RNA, a nucleic acid, is still best known for its role as a messenger, relaying instructions from the DNA of genes to the parts of the cell that make proteins. But its many other talents keep surprising researchers. MicroRNAs, for instance—short stretches of 21 to 22 nucleotides, compared with the thousands of nucleotides that contain the recipe for making a protein—come from parts of the genome once considered worthless.
When the human genome was sequenced, only a small fraction of it—the “coding” part—seemed important. The coding DNA is first transcribed into RNA and then translated into proteins. Yet this part makes up only 1.2 percent of the 3 billion nucleotides in our genome. The rest was sometimes called “junk DNA” because it didn't seem to do anything. As David P. Bartel, an HHMI investigator at the Massachusetts Institute of Technology (MIT) points out, however, “You know it's not junk if evolution has retained it.” In fact, “noncoding” DNA is beginning to look more like a gold mine—a source of many kinds of potent RNA, including forms such as microRNAs (and the different but structurally related small interfering RNAs) that help regulate gene activity.
MicroRNAs influence nearly all aspects of health and disease—the “stemness” of stem cells, cancer, early development, diabetes, viral infections, schizophrenia, heart disease, aging, and Alzheimer's disease, for example. Bartel calculates that more than half of human genes are regulated by microRNAs.

QUESTIONS:
1. In the RNA passage, what share of the 3 billion nucleotides in the human genome does the coding part make up?
2. Extract from the RNA passage, word for word, the portion starting with "When the human" and going on through "regulate gene activity.".
3. Extend the RNA passage with new text that picks up after its final sentence.

PROVIDED DATA:
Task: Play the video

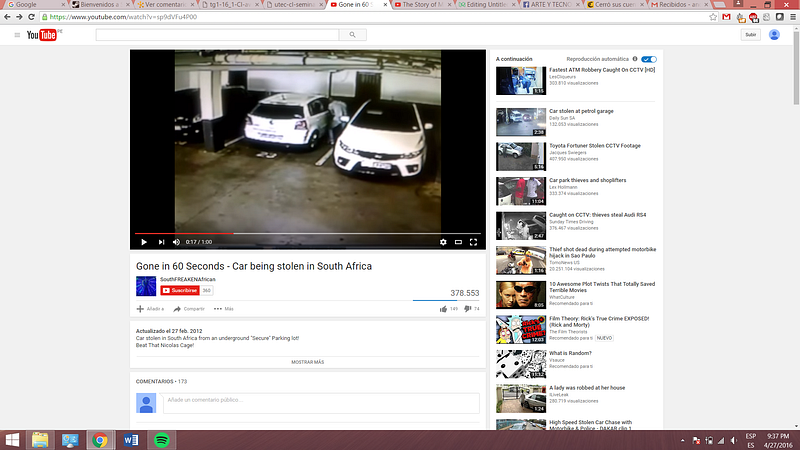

OUTPUTS IN ORDER:
1. 1.2 percent

2.
When the human genome was sequenced, only a small fraction of it—the “coding” part—seemed important. The coding DNA is first transcribed into RNA and then translated into proteins. Yet this part makes up only 1.2 percent of the 3 billion nucleotides in our genome. The rest was sometimes called “junk DNA” because it didn't seem to do anything. As David P. Bartel, an HHMI investigator at the Massachusetts Institute of Technology (MIT) points out, however, “You know it's not junk if evolution has retained it.” In fact, “noncoding” DNA is beginning to look more like a gold mine—a source of many kinds of potent RNA, including forms such as microRNAs (and the different but structurally related small interfering RNAs) that help regulate gene activity.

3.
Cancer researchers in particular are excited by recently uncovered connections between microRNAs and major pathways of the disease. As many as 50 percent of all cancers involve a cellular pathway governed by the p53 gene, a tumor suppressor. When this gene is mutated and fails to produce normal protein, malignant cells can grow wildly. In 2007, five lab groups independently reported that a family of microRNAs called miR-34 sits in the middle of the p53 pathway.
One team, led by HHMI investigators Gregory J. Hannon and Scott W. Lowe at Cold Spring Harbor Laboratory in New York, found that when they switched on these microRNAs in mouse cells there was a rise in cell senescence (a kind of genetic death in which cells lose the ability to replicate—see “When Cells Grow Old”). Other teams showed that miR-34 could also promote apoptosis (cell death). Both of these responses protect the organism when a particular cell's DNA is damaged through environmental exposures. By contrast, when researchers decreased the activity of miR-34 microRNAs, cancerous cells survived and proliferated. The scientists hope that before long these microRNAs can be medically delivered to living animals in a safe and efficient manner, to disrupt cancer pathways. Their success could be a step toward preventing or treating the disease in humans.
Tyler Jacks, a cancer researcher and HHMI investigator at MIT, is also looking into the therapeutic potential of microRNAs—particularly those of the let-7 family, which are extremely scarce in cells from mice with lung tumors. To find out whether increasing these microRNAs would reduce the development of cancer, he turned to a mouse model of lung cancer. He had already used such a model in 2005 in a landmark study of the relationship between microRNAs and cancer. (Led by HHMI investigators Todd R. Golub at the Dana-Farber Cancer Institute in Boston and H. Robert Horvitz at MIT, the study showed that microRNAs are expressed at a much lower level in various tumor cells than in normal tissue, but it was not clear why.)
This time Jacks chose mice whose lung tumors looked like those of humans with advanced, non-small cell lung cancer. When researchers in his lab activated let-7 microRNAs that they had delivered into the animals' lungs, “this dramatically inhibited the tumors' development,” says Jacks. Unfortunately, the tumors later became resistant to the microRNAs. His group is trying to analyze why that happened.